Bruck syndrome is a rare autosomal recessive form of osteogenesis imperfecta (OI), which is mainly characterized by joint contractures and recurrent fragility fractures. Mutations in FKBP10 and PLOD2 were identified as the underlying genetic defects of Bruck syndrome. Here we investigated the phenotypes and the pathogenic mutations of three unrelated Chinese patients with Bruck syndrome. Clinical fractures, bone mineral density (BMD), bone turnover biomarkers, and skeletal images were evaluated in detail. The pathogenic mutations were identified by targeted next-generation sequencing and subsequently confirmed by Sanger sequencing and cosegregation analysis. We also evaluated the effects of zoledronic acid on bone fracture incidence and BMD of the patients. Three patients had congenital joint contractures, recurrent fragility fractures, camptodactyly, clubfoot, scoliosis, but without dentinogenesis imperfecta and hearing loss.
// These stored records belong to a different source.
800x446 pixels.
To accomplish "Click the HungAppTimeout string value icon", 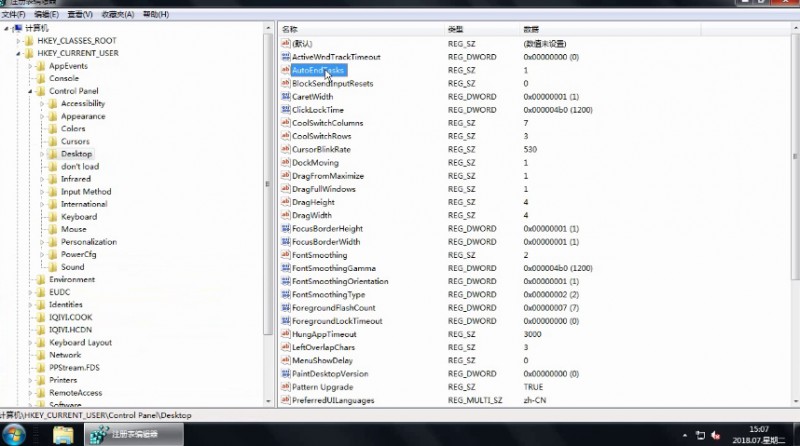I will click(286, 334).
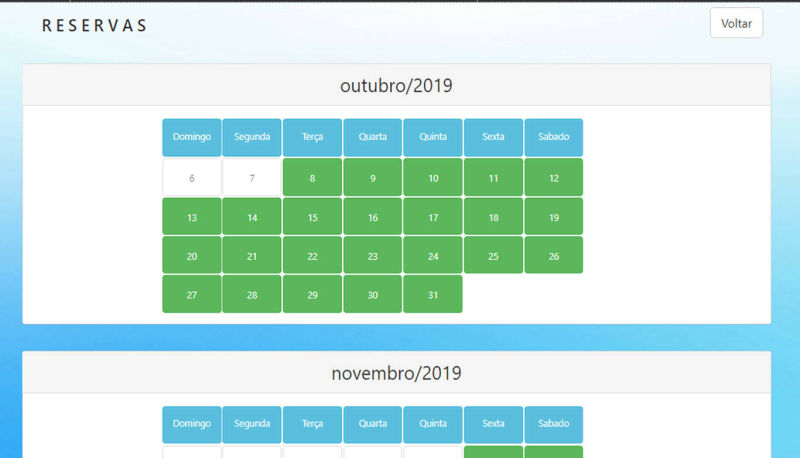
Task: Choose October 25 date cell
Action: point(493,256)
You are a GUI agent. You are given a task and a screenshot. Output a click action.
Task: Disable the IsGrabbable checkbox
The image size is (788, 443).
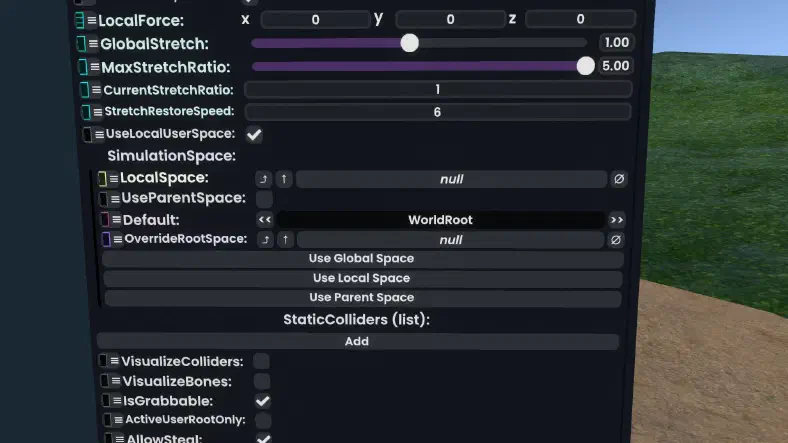click(263, 401)
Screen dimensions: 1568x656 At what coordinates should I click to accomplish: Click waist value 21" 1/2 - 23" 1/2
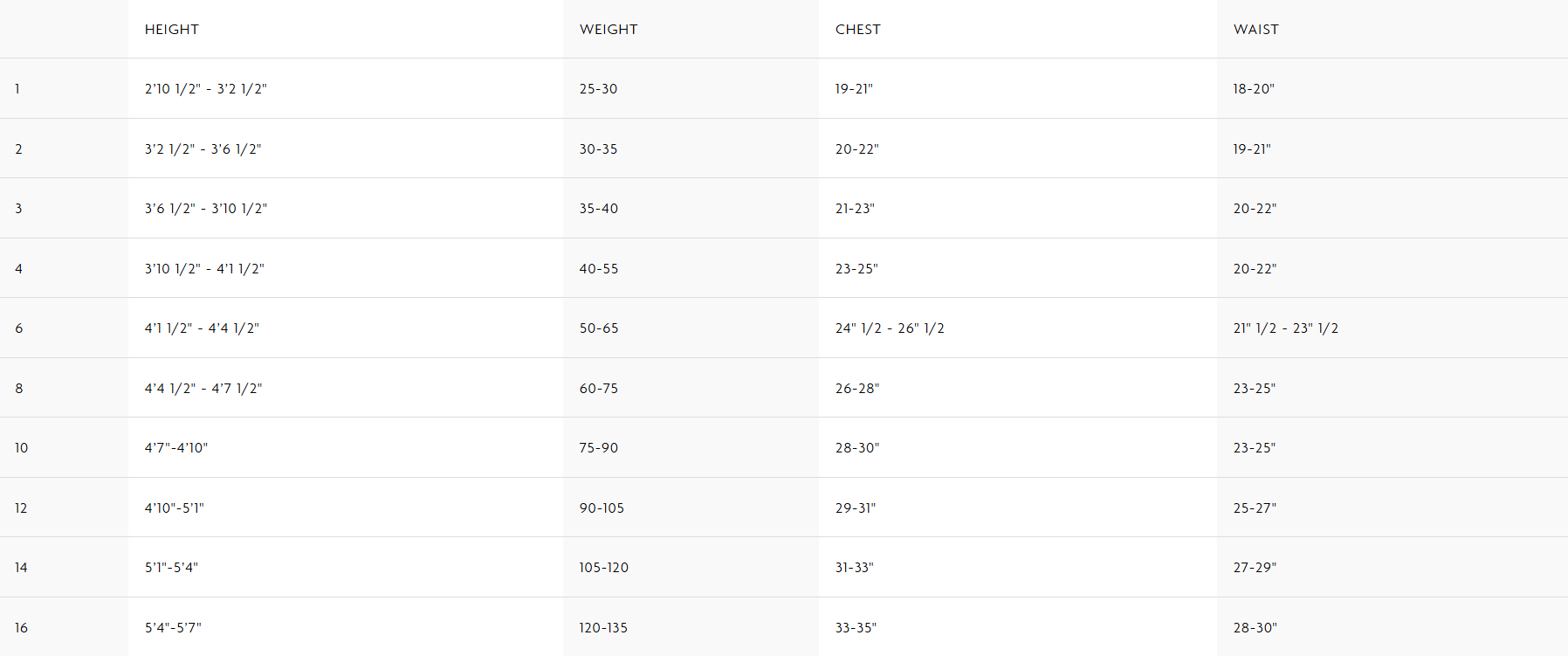[1285, 328]
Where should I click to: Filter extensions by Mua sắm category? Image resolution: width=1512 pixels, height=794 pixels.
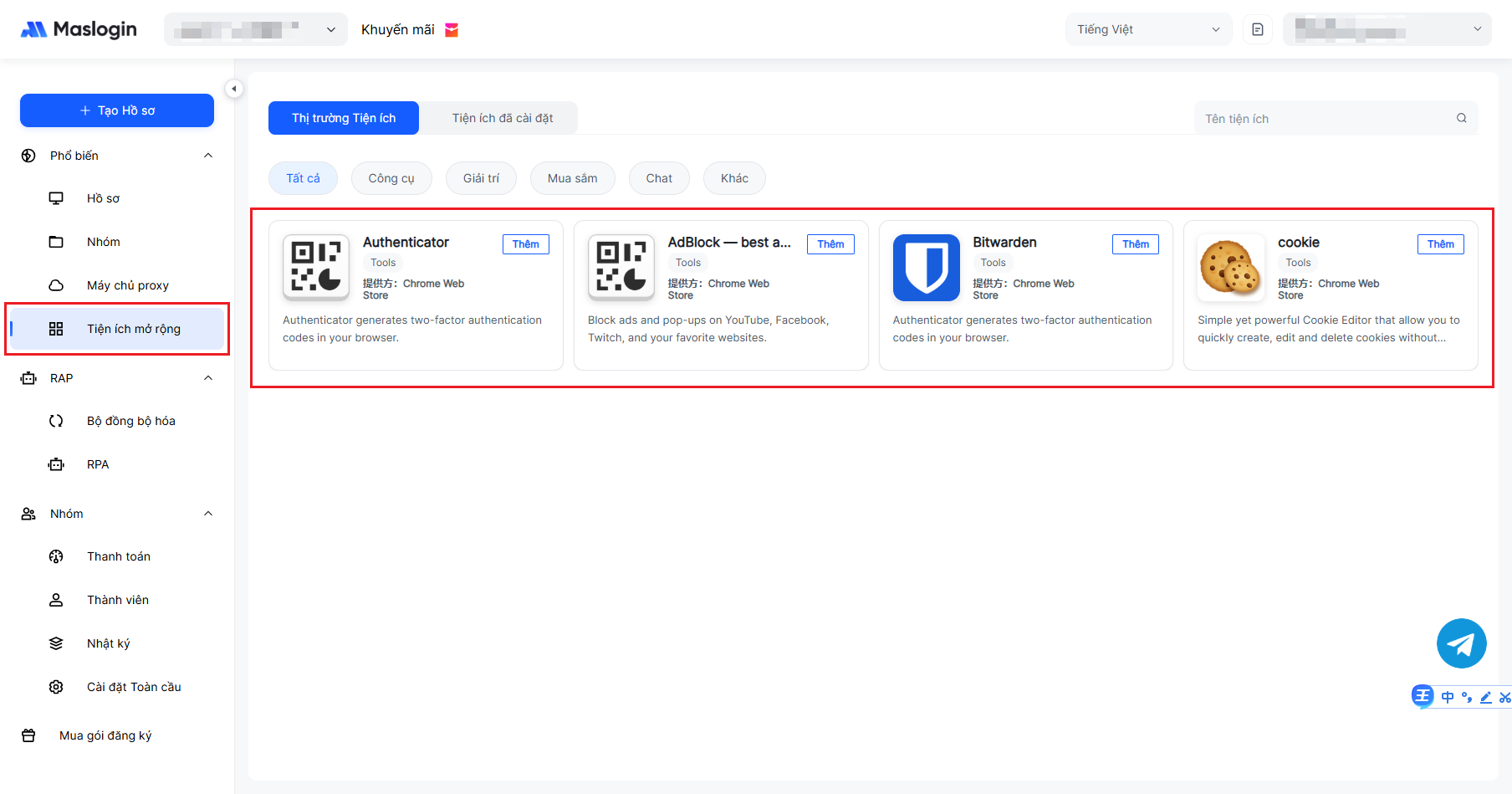coord(572,178)
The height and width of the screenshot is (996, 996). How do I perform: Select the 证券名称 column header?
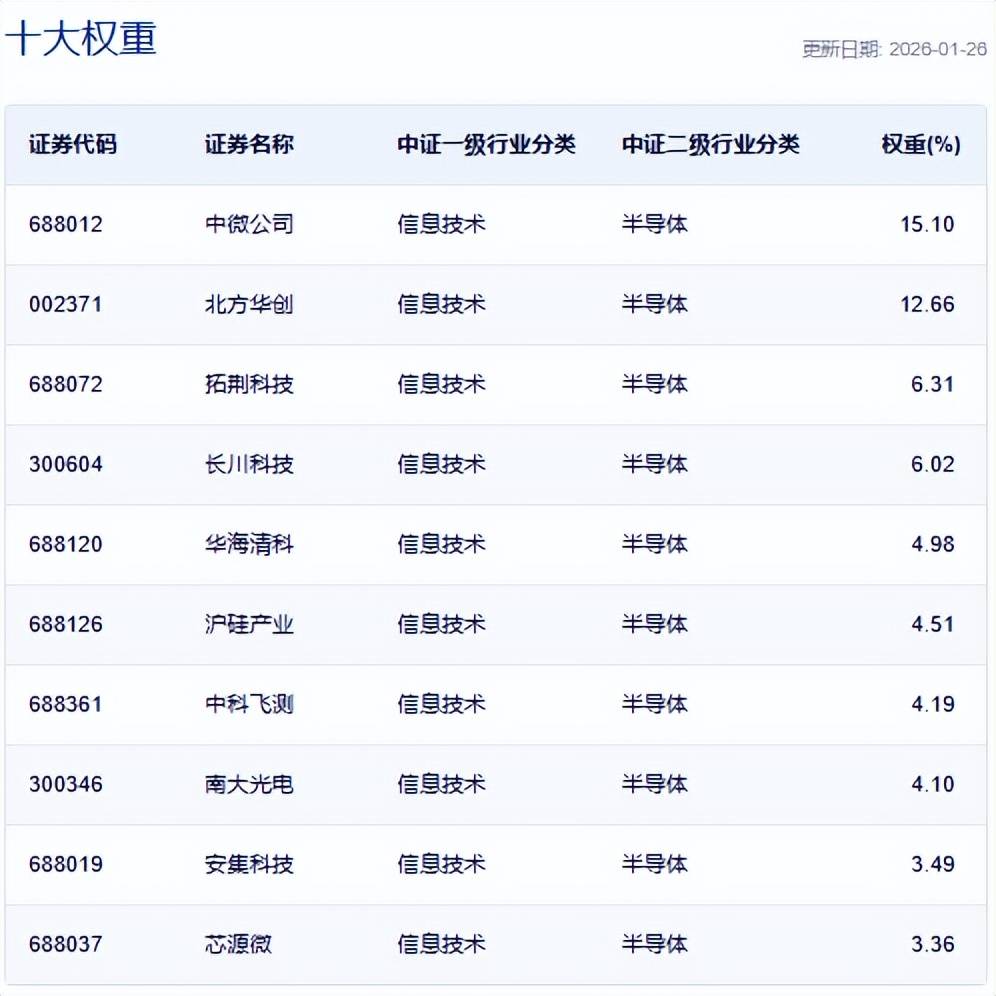[249, 144]
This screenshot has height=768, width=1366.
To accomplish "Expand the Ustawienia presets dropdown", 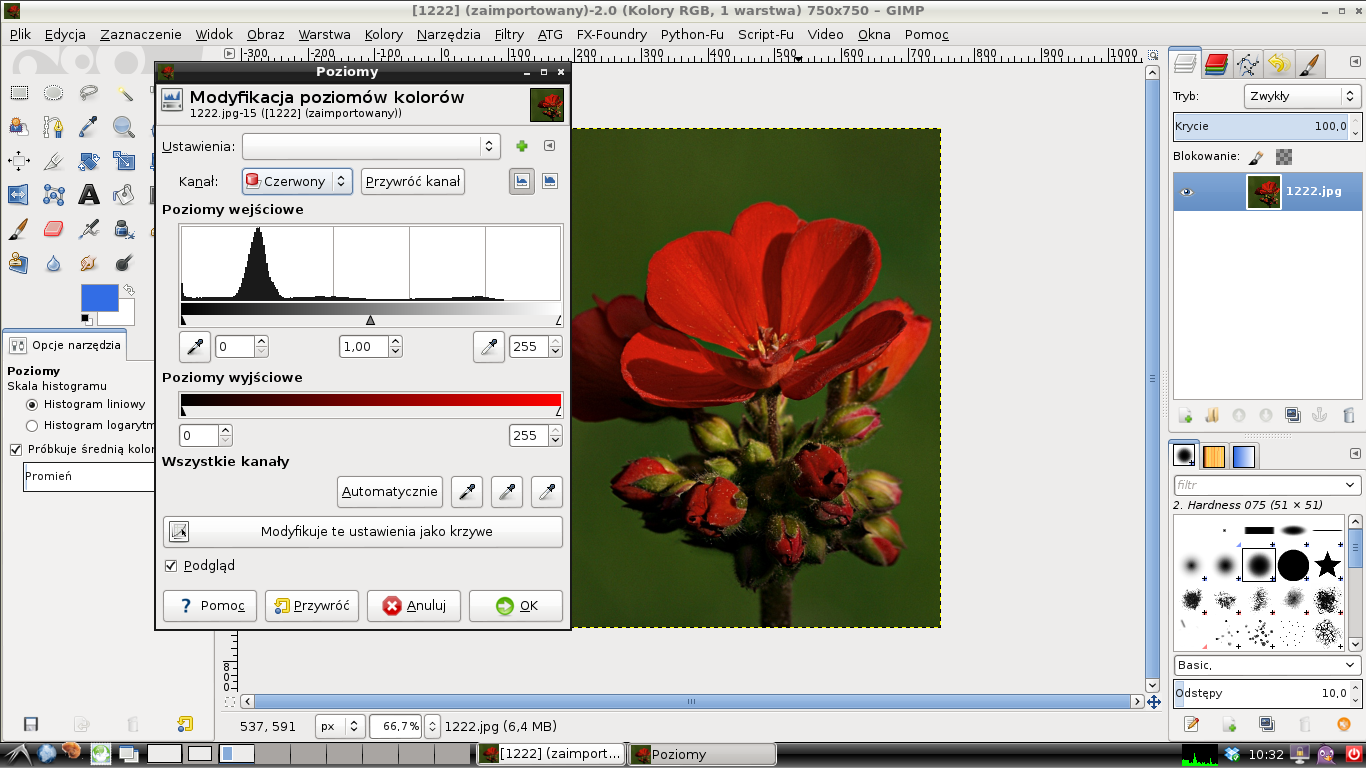I will point(370,146).
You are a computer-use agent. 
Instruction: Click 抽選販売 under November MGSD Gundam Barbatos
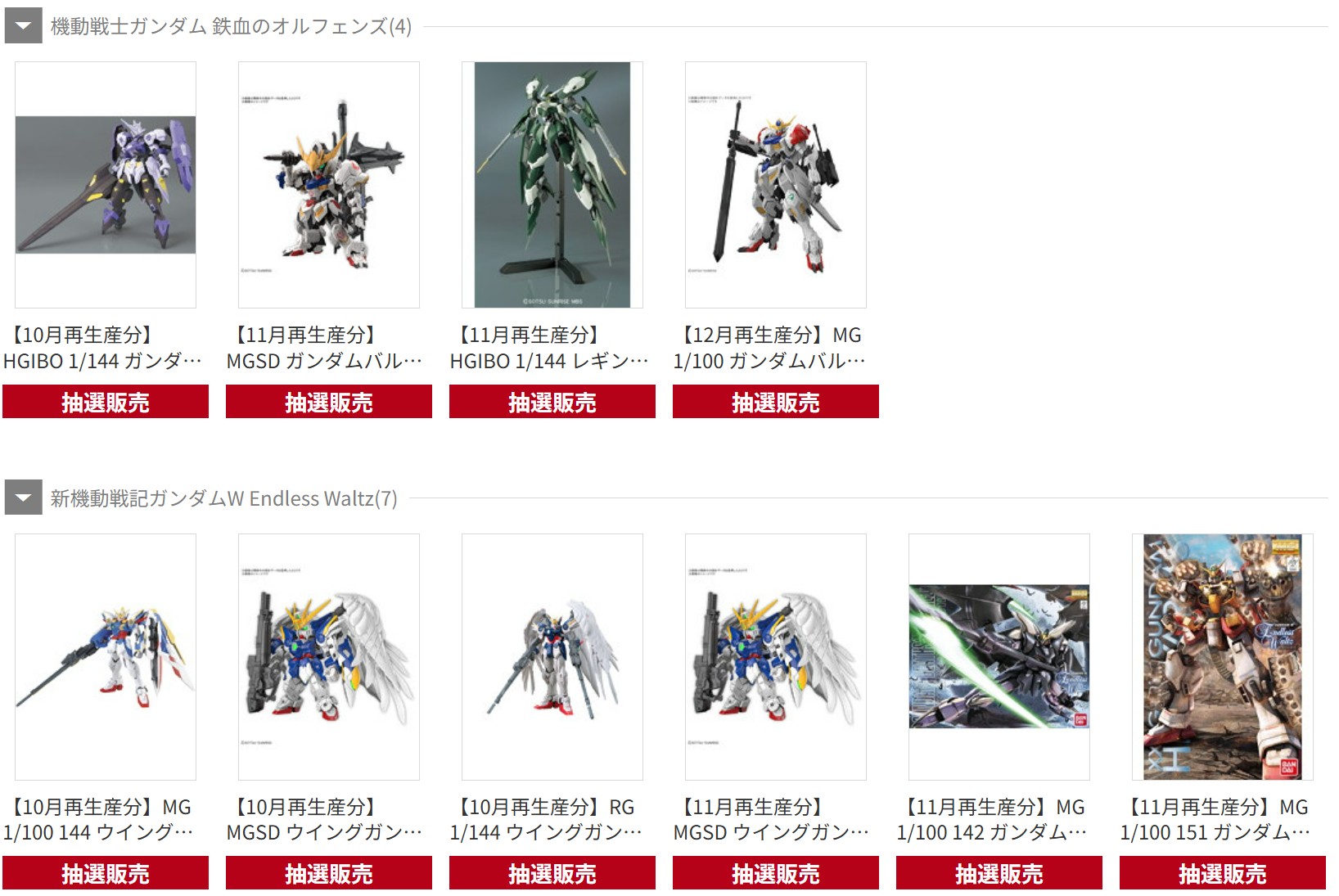(x=329, y=402)
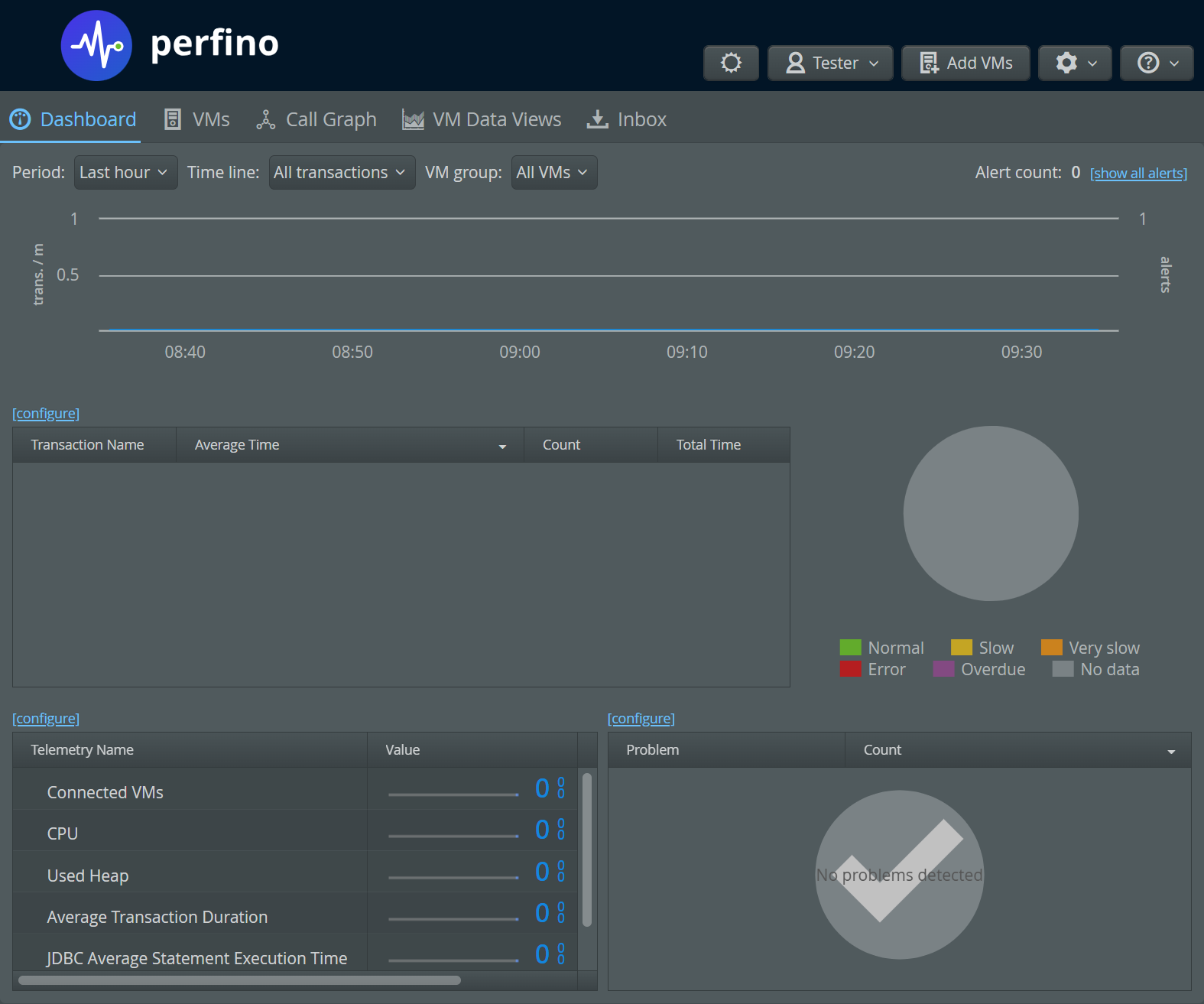Switch to the VMs tab

[197, 119]
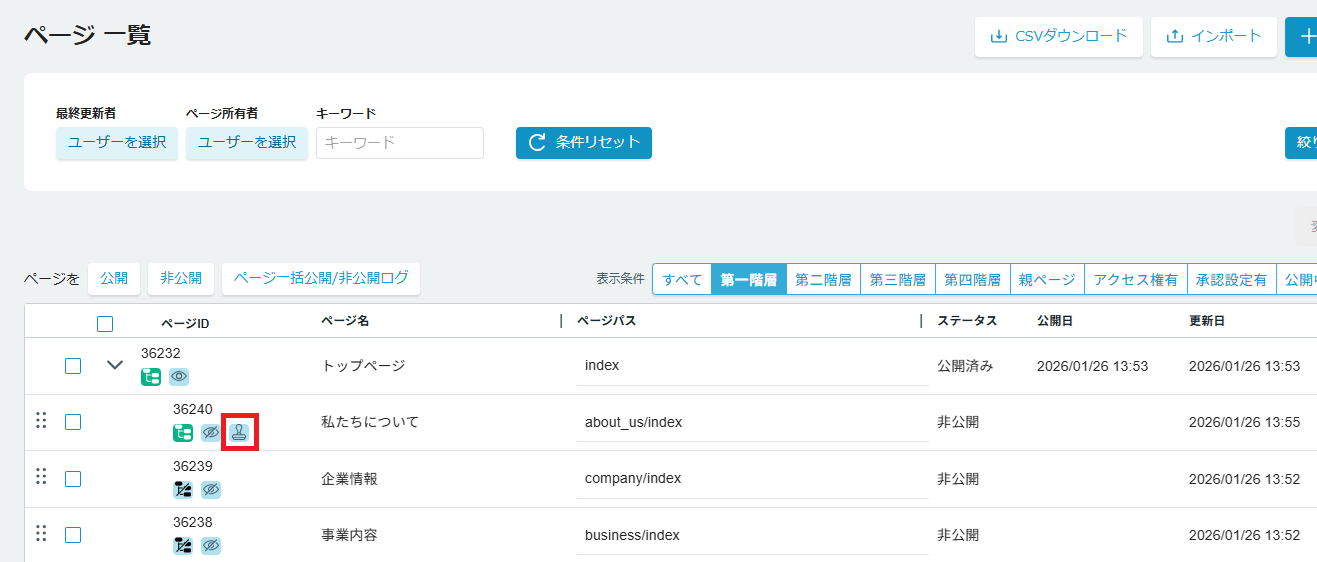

Five novel heterozygous mutations were detected in PLOD2, including three heterozygous missense mutations (c.1138C>T, p.Arg380Cys; c.1153T>C, p.Cys385Arg; and c.1982G>A, p.Gly661Asp), one heterozygous nonsense mutation (c.2038C>T, p.Arg680X), and one heterozygous splice-site mutation (c.503-2A>G). Their parents were all heterozygous carriers of these mutations in PLOD2. No clear genotype–phenotype correlations were found in these patients with PLOD2 mutations. Z-score of BMD was significantly increased, but scoliosis progressed and new bone fractures occurred during the treatment of zoledronic acid. Our findings expanded the spectrum of gene mutations of Bruck syndrome.